Exigen el fin de las restricciones y la renuncia del gobernador Joao Doria.

La reciente imposición de un toque de queda nocturno y del cese de actividades presenciales en el estado brasileño de San Pablo generó descontento entre la población local.

Una multitud salió este domingo a las calles a rechazar la entrada en vigencia de las medidas decretadas por el sostenido aumento de los casos de coronavirus, que puso en jaque al sistema sanitario en la región.

Con banderas de Brasil y al grito de “queremos trabajar”, los manifestantes les pidieron a las autoridades paulistas dar marcha atrás luego de la declaración de la llamada “fase de emergencia”, que rige desde el viernes y se extenderá hasta el 30 de marzo.

En algunos casos, llevaron carteles con la leyenda “Fuera Doria”, en referencia al gobernador del distrito.

En señal de desafío, parte importante de quienes asistieron a la movilización no respetaron el distanciamiento social exigido para prevenir la proliferación del COVID-19 y tampoco llevaron puestos tapabocas.

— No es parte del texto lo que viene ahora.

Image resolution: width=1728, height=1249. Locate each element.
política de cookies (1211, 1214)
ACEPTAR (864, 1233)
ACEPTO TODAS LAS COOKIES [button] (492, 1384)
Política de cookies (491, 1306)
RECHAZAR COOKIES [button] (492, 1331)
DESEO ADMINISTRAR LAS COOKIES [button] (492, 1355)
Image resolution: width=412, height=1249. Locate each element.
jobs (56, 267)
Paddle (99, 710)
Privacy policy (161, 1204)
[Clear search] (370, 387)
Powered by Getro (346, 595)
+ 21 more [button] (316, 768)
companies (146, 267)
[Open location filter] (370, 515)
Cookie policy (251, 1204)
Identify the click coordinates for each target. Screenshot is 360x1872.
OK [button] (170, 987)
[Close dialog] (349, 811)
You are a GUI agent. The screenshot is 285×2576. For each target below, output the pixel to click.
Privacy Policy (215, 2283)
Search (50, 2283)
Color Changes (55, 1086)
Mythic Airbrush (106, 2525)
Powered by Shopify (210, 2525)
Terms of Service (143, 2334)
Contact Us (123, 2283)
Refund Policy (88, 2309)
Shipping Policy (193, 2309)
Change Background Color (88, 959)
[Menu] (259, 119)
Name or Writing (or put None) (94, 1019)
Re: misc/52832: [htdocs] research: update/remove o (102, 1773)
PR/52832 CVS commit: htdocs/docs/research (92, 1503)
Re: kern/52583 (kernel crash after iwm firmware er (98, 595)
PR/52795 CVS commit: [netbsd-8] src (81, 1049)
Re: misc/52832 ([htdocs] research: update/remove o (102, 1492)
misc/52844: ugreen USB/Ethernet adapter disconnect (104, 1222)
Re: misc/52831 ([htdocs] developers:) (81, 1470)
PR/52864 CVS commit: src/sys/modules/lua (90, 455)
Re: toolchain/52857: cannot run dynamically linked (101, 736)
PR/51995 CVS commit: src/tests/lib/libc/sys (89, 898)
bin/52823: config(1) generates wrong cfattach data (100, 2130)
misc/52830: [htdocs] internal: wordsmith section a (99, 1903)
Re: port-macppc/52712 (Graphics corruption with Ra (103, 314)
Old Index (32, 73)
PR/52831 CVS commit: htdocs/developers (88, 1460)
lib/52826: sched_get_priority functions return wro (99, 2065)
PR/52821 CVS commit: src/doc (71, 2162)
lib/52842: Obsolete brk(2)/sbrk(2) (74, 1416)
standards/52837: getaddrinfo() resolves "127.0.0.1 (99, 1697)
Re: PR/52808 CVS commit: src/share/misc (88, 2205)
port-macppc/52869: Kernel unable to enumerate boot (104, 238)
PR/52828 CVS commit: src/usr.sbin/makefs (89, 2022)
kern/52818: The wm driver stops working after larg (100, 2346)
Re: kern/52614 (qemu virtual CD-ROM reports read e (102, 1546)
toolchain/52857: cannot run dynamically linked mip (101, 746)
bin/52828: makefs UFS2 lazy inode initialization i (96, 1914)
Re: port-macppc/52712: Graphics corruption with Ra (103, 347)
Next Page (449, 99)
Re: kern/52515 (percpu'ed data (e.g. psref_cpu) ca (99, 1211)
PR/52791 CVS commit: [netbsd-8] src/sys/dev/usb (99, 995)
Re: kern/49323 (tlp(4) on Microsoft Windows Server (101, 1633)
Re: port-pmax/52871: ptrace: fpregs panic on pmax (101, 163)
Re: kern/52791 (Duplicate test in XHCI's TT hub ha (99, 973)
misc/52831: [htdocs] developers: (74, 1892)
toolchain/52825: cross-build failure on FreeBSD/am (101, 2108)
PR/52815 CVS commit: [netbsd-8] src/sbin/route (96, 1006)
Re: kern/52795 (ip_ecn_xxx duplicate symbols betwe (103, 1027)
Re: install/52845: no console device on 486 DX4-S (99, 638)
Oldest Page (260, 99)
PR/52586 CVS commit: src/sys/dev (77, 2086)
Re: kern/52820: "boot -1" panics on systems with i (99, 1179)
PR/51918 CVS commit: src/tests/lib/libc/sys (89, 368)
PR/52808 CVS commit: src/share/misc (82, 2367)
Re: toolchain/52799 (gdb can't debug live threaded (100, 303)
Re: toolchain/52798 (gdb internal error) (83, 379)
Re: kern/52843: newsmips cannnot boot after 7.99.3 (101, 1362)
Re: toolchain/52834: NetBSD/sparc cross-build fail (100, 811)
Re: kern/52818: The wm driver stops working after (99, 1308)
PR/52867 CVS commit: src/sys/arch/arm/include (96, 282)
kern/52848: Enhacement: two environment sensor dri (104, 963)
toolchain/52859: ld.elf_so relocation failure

Las mencionadas medidas, sumadas a la suspensión de torneos deportivos y a la reducción de las clases al mínimo imprescindible, se inscriben en la “fase de emergencia” anunciada por el gobernador Joao Doria el jueves pasado.

“Hay riesgo real de colapso y no tenemos una coordinación nacional de la pandemia”, justificó el funcionario al comunicar la decisión en una conferencia de prensa.

Según medios internacionales, en San Pablo hay cerca de 9000 internados en terapia intensiva por coronavirus, de los cuales casi la mitad son menores de 50 años.

La presión sobre el sistema sanitario es adjudicada a la aparición de una nueva y más contagiosa cepa del COVID-19 en el Amazonas, que llevó a Brasil a convertirse en el país con muertes del mundo por la enfermedad la semana pasada.

En este contexto, la ocupación de camas de terapia intensiva en el estado, donde viven 46 millones de personas, llegó al 100% en los mayores hospitales. En tanto, la demanda sanitaria en el distrito es del 87%, mientras que el 17 de febrero era del 66%.

La segunda ola con la variante de Manaos puso en jaque a los tres estados del sur -Rio Grande do Sul, Santa Catarina y Paraná- y ahora San Pablo se encuentra al borde de no tener capacidad para atender a todos sus pacientes.